The past six months of Laufey’s life have been nothing less than surreal. Last September, the 24-year-old multi-intrumentalist and singer released her elegant dream-world of a second album, Bewitched. In February, that record landed Laufey her first Grammy, for Best Traditional Pop Vocal Album.
“I was just like, ‘What the hell?’” she recalls. “My manager was like, ‘You should prepare a couple of words for a speech if you win.’ I didn’t, because I didn’t even want to go so far as to expect that I would.” She laughs as she adds: “I don’t know if it’s just the Chinese in me that my mother has put in me to always be humble and expect the least.”
Fresh off of that win, Laufey set out to begin one of two sold-out tours all around Europe and the U.S. that will keep her on the road for most of this spring and summer. In the fall, she’ll open for Mitski on select dates. (“It’s been such a dream of mine,” she says).

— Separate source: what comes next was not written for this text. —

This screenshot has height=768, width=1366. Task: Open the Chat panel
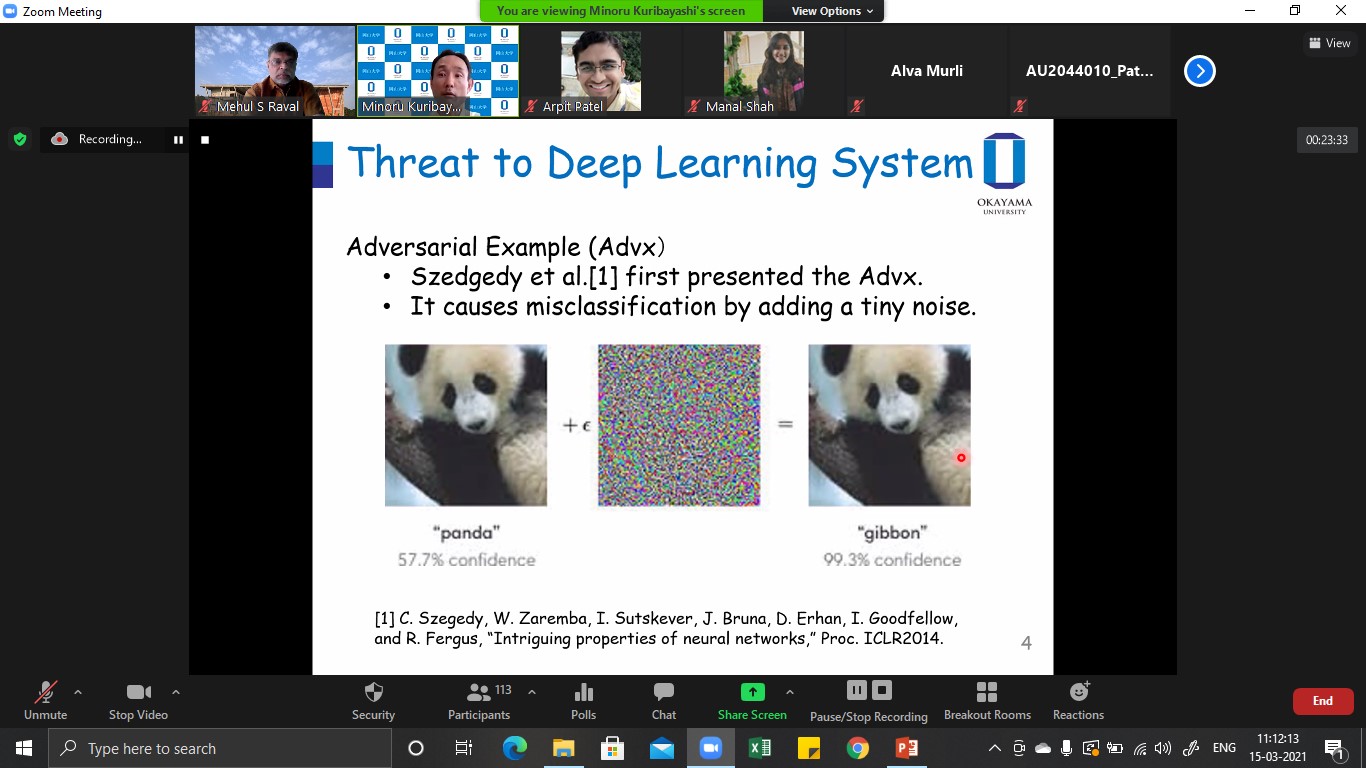click(663, 693)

And on April 26, the Los Angeles-based Icelandic Chinese musician will release Bewitched: The Goddess Edition, a deluxe version of the album that enamored hordes of fans and fellow musicians alike. The four new tracks on Goddess Edition, according to Laufey, find the artist expressing herself in more “honest and raw” ways than ever.

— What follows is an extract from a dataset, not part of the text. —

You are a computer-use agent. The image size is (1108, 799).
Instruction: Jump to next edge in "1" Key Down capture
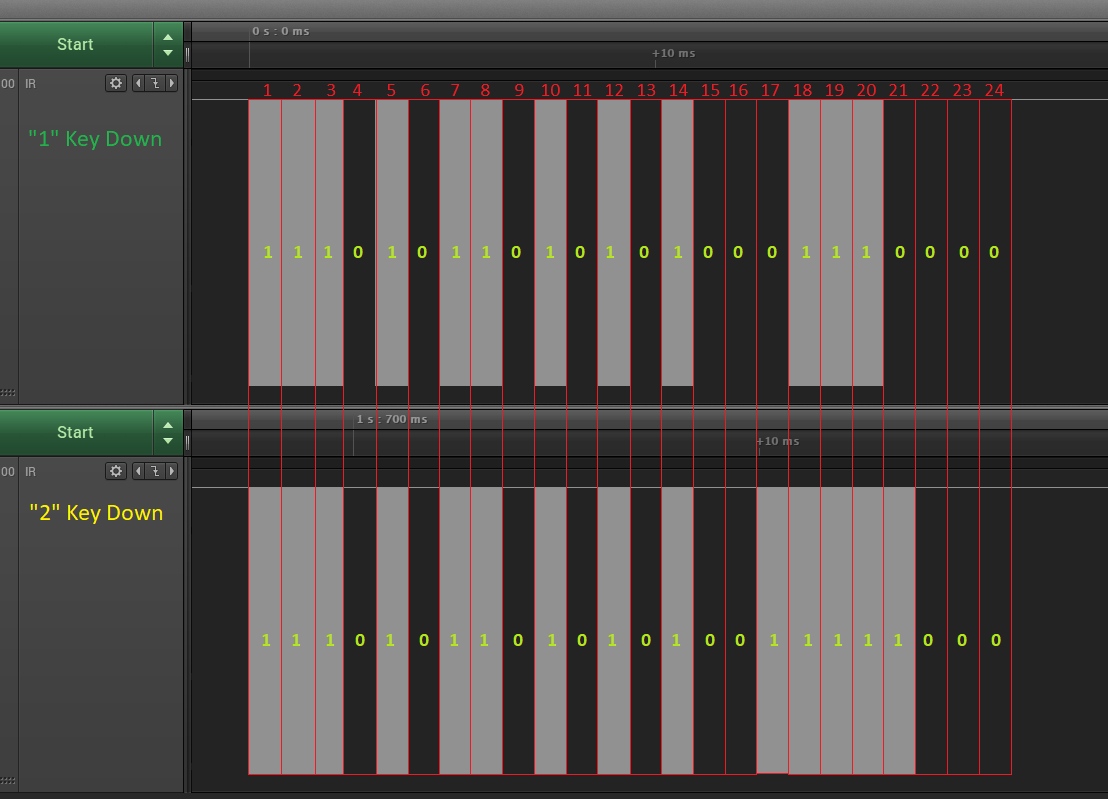point(172,83)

“I’ve definitely shown a fun, lighter side of me in past music that pokes fun at myself, a little bit sarcastic,” she says. “Although some of the songs are a bit sarcastic on the deluxe, I think it’s just a continuation of the Bewitched story as I mature more as a person.”
That growth is beautifully evident on the deluxe title track, “Goddess,” a sobering meditation on womanhood, existing in the public eye, and the pressure to maintain an impossible sense of perfection. “It is a funny thing to step on stage and wear beautiful clothing and lots of makeup and stand in front of thousands of fans and be depicted as this goddess, this character,” Laufey says. “It’s quite a high. But then I go home and I am like, ‘Whoa.’ I’m just alone and I don’t feel as much like that goddess. My makeup has leaked off a bit, I feel like my clothes aren’t fitting, and I feel not very goddess-like. I feel just more human.”

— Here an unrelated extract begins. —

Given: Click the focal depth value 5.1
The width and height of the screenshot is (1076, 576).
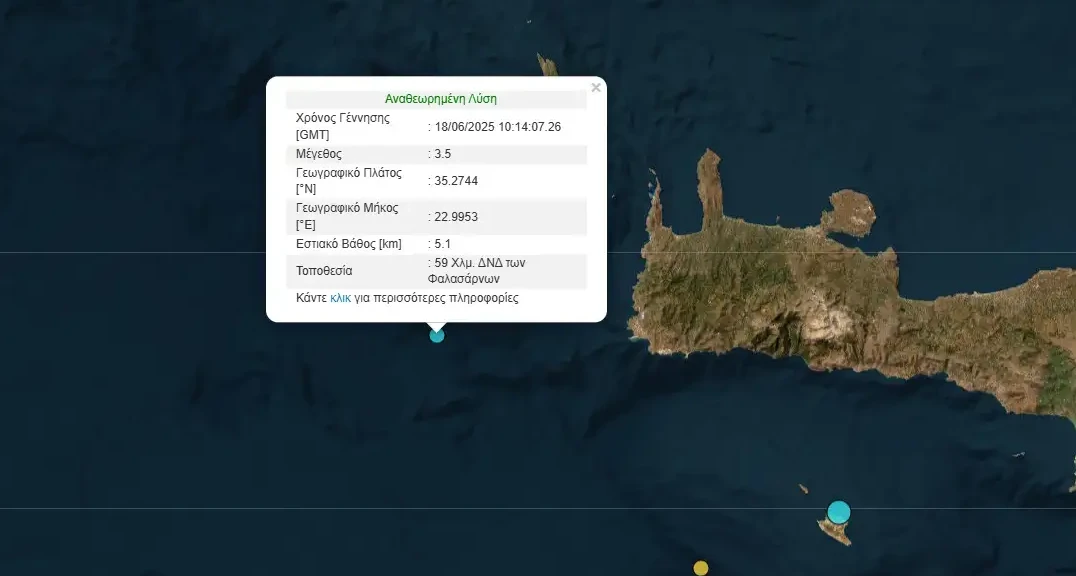Looking at the screenshot, I should 442,243.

Over a soft-pedaled piano, Laufey sounds tentative and exploratory at first, but as the track progresses, an assured tone of defiance kicks in along with a swelling orchestra. “Now you know I’m not your fucking goddess,” she belts over one of her most enchanting, fullest arrangements yet. Laufey wrote the song while considering the “new life” she now leads (and, she says, with a specific guy in mind), but she hopes listeners will be able to relate universally.
“I feel like these are just the feelings of being a woman,” she says. “Feeling like you’re so perfect when you’re out in public, in class, in front of people, or on Instagram or something, and then you go home and you feel not as glamorous.”
Laufey has amassed a fiercely loyal fanbase with her singular blend of lovesick modern-pop lyricism atop sounds that recall Ella Fitzgerald and Chet Baker. She cites songwriters like Taylor Swift and Carole King as inspirations: “These strong women songwriters that I think tell their stories really, really well.” She’s also become somewhat of a TikTok aficionado, and is open about her love for the platform.
“I feel like a lot of artists are inclined to speak ill of TikTok,” she says. “It is not the most romantic way of promoting your music, but I grew up in Iceland, which is a floating rock in the middle of nowhere. I went to Berklee for college: a good musical training ground, but there’s no direct line between that and the music industry. What TikTok and social media did for me was give me an even chance to pitch myself to the world. And for that, I can’t take it for granted.”
Her life may have changed drastically over the past year, but Laufey is learning to give herself space to live a little bit in order to stay creative and maintain musical momentum. “I have to live to write,” she says. “But I try to discipline myself into writing on the spot as well. I think it’s a misconception that you just have to wait for inspiration to strike you. I think musicians and writers can train themselves to see inspiration on the spot. And that’s one of the greatest tools you can develop as a songwriter.”